Nitric oxide and superoxide impair human placental amino acid uptake and increase Na + permeability: implications for fetal growth

Abstract

Based on evidence that thiol and tyrosine reagents inhibit some amino acid transporters, we tested the hypothesis that NO- and O 2 −-derived free radicals would impair nutrient uptake by the human placenta. Syncytiotrophoblast microvillous plasma membrane vesicles (MVM) and placental villous fragments were exposed to the drug SIN-1 in the presence or absence of superoxide dismutase (SOD) and hemoglobin (Hb).

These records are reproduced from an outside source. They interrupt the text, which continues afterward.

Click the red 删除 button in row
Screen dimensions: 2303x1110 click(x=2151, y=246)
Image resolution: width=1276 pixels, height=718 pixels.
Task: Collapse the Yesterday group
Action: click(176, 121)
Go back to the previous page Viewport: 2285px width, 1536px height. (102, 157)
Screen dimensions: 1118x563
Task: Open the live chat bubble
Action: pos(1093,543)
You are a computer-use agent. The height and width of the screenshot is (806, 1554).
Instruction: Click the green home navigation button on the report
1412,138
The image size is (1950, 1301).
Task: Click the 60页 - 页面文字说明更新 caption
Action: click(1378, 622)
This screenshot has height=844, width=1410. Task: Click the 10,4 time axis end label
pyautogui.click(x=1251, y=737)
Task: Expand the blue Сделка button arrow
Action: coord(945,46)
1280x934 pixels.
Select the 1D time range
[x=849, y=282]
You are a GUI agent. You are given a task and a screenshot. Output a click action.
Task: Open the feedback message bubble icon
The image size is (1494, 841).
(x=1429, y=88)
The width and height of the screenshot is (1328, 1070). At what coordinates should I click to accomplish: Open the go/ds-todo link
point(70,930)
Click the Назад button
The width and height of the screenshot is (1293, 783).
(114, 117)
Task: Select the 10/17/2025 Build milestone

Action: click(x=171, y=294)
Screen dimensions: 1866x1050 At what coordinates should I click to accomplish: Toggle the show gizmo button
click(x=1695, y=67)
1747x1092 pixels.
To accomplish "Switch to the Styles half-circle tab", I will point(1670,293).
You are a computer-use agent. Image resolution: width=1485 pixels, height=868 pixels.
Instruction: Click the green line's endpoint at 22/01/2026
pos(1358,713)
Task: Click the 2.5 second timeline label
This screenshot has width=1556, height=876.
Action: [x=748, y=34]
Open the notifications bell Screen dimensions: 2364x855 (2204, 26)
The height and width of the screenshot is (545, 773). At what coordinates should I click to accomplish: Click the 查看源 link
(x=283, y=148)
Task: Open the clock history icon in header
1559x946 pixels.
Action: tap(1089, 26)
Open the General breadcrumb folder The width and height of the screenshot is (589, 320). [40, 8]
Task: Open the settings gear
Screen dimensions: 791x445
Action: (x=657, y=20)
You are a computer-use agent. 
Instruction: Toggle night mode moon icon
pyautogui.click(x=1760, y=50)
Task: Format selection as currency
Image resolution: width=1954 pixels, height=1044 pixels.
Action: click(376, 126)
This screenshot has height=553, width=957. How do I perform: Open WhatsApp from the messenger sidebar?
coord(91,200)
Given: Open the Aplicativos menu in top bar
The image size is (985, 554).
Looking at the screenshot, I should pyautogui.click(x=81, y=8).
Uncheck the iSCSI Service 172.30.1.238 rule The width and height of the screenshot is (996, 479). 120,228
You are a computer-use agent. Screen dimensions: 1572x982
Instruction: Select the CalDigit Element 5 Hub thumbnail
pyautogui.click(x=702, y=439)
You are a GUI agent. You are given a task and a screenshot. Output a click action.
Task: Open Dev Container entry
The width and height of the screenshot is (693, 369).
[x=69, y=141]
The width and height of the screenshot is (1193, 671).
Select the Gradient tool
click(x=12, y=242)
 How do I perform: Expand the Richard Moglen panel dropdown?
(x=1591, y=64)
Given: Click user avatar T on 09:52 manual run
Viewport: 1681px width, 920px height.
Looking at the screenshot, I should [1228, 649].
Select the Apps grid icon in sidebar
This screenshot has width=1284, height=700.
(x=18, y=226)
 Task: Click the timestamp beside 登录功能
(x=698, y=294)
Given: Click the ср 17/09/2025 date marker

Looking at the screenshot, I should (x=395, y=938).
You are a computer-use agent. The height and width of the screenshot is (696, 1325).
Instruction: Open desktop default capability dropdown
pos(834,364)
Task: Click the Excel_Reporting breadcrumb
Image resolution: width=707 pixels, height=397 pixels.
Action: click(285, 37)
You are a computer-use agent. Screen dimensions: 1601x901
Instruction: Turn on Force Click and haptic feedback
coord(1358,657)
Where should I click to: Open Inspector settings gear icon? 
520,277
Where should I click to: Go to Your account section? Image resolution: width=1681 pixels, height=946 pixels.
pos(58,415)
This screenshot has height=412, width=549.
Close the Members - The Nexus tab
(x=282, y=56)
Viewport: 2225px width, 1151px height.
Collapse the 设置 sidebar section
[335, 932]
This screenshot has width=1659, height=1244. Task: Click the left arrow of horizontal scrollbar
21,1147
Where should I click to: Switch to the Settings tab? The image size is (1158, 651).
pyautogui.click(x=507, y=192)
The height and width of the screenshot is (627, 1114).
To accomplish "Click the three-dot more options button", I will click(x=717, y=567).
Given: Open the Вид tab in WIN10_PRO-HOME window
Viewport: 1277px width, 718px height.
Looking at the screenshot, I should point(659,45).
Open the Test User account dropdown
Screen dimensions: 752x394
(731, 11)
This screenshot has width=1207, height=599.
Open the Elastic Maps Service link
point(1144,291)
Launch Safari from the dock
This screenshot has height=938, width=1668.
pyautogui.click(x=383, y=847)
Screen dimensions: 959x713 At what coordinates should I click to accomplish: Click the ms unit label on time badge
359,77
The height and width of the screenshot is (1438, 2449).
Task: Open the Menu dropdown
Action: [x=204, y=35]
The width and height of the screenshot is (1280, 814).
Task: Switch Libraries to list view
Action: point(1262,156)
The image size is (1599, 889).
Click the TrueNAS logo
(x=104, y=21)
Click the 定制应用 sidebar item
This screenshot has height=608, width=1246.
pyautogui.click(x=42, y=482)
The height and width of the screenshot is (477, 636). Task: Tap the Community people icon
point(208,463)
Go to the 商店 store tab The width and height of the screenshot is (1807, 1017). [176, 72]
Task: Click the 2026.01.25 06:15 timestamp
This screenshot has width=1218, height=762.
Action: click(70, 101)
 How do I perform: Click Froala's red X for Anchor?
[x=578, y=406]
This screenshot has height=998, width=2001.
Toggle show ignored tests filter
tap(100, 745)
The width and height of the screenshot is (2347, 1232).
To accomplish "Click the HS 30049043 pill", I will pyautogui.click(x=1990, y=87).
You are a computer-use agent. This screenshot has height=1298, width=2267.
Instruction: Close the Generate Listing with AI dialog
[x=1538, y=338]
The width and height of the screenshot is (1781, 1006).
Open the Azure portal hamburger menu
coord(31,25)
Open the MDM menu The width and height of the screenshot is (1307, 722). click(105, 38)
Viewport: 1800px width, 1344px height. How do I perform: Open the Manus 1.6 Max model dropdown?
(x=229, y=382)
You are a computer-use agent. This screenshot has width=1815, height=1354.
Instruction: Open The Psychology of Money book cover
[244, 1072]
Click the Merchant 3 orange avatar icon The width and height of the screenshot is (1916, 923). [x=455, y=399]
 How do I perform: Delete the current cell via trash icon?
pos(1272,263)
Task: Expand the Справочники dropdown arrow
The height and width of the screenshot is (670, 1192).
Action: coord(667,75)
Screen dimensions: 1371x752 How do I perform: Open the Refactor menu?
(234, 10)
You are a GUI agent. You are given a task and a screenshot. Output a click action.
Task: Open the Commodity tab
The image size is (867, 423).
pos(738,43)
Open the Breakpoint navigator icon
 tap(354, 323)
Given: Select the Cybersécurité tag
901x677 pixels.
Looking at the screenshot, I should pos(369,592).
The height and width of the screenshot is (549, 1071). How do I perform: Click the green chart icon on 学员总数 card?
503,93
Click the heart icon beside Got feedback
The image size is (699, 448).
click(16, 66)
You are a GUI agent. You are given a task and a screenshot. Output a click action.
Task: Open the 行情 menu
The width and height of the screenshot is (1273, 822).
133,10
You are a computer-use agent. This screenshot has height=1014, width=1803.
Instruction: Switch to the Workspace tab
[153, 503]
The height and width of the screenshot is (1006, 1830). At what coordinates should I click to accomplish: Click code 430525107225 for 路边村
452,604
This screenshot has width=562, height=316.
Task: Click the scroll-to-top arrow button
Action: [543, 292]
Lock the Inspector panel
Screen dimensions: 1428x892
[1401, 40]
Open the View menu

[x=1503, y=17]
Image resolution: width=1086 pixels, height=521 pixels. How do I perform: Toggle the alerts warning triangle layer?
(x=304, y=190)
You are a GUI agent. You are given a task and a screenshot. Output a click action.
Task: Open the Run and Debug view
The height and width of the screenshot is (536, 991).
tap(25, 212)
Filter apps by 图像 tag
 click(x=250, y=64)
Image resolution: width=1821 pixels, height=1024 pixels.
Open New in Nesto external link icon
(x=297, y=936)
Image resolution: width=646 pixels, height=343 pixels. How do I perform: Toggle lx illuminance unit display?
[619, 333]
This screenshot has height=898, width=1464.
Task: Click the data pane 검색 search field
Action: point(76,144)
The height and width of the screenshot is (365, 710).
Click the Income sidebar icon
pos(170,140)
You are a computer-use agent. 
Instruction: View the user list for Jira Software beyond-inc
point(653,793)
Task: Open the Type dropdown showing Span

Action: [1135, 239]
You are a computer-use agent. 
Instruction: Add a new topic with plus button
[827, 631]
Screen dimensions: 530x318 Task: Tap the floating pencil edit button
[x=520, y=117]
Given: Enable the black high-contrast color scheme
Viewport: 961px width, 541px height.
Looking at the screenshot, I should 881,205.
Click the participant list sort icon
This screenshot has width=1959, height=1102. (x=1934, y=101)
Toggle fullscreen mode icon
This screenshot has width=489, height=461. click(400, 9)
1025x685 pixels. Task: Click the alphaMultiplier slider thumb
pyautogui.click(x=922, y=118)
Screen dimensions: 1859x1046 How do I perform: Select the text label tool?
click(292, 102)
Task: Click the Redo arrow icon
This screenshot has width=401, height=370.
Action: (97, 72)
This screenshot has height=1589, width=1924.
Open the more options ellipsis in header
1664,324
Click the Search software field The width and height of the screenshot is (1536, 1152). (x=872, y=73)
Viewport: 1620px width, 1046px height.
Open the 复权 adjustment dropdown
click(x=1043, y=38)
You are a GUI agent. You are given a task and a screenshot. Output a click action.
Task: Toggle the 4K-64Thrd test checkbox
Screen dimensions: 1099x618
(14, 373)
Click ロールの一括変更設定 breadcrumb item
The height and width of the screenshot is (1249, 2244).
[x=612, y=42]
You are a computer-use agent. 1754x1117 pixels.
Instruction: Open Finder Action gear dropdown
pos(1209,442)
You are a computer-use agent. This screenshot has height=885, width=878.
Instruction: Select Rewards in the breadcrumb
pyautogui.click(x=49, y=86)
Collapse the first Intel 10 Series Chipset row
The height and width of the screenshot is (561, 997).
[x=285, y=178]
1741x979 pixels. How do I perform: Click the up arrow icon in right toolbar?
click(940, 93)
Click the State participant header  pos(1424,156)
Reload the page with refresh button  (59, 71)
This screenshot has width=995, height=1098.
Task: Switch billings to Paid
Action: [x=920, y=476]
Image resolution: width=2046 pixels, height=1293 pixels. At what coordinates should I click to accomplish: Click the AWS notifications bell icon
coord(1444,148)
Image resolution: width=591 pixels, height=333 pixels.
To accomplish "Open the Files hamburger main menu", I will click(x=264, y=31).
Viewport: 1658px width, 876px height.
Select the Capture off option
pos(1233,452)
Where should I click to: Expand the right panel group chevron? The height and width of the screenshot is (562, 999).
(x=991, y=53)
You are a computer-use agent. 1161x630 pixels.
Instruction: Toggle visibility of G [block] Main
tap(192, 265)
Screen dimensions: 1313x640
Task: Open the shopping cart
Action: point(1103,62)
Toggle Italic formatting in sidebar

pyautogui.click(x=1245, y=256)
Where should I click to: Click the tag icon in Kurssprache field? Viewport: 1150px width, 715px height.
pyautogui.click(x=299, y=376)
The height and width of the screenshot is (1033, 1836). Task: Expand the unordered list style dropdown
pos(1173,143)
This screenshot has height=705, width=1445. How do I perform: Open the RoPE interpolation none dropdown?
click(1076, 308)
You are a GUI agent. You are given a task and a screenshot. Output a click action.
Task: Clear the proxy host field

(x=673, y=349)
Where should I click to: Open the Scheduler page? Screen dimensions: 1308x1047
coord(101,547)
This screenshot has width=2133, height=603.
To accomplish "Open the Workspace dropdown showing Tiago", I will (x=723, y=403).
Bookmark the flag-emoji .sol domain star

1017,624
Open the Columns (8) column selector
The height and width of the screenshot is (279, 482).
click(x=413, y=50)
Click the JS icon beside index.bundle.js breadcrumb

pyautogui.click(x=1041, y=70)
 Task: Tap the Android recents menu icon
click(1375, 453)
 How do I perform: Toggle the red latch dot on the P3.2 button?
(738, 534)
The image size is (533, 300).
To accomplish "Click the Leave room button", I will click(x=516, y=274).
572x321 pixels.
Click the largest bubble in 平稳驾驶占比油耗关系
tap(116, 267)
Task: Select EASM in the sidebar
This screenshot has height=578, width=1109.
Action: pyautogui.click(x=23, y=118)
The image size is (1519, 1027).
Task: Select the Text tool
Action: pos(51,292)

The uptake of [ 3H]arginine, [ 3H]taurine, and [ 3H]leucine; [ 14C]MeAIB; and 22Na was studied in MVM, whereas the uptake of [ 3H]taurine was examined in villous fragments. Nitrotyrosine formation was assessed by Western blotting and quantified by ELISA. In MVM, SIN-1 caused an inhibition of [ 3H]arginine, [ 3H]taurine, and [ 14C]MeAIB uptake but had no significant effect on equilibrium [ 3H]leucine uptake. These effects were prevented by SOD or Hb, implying that both NO and O 2 − radicals were essential. In contrast, 22Na + uptake was significantly increased, and this effect was prevented by SOD. In villous fragments, SIN-1 impaired Na +-dependent [ 3H]taurine uptake, with no effect on Na +-independent uptake. Increased nitrotyrosine formation was observed in MVM after SIN-1 treatment. Endogenous NO- and O 2 −-derived free radicals may alter human placental nutrient transfer in vivo, with implications for fetal growth.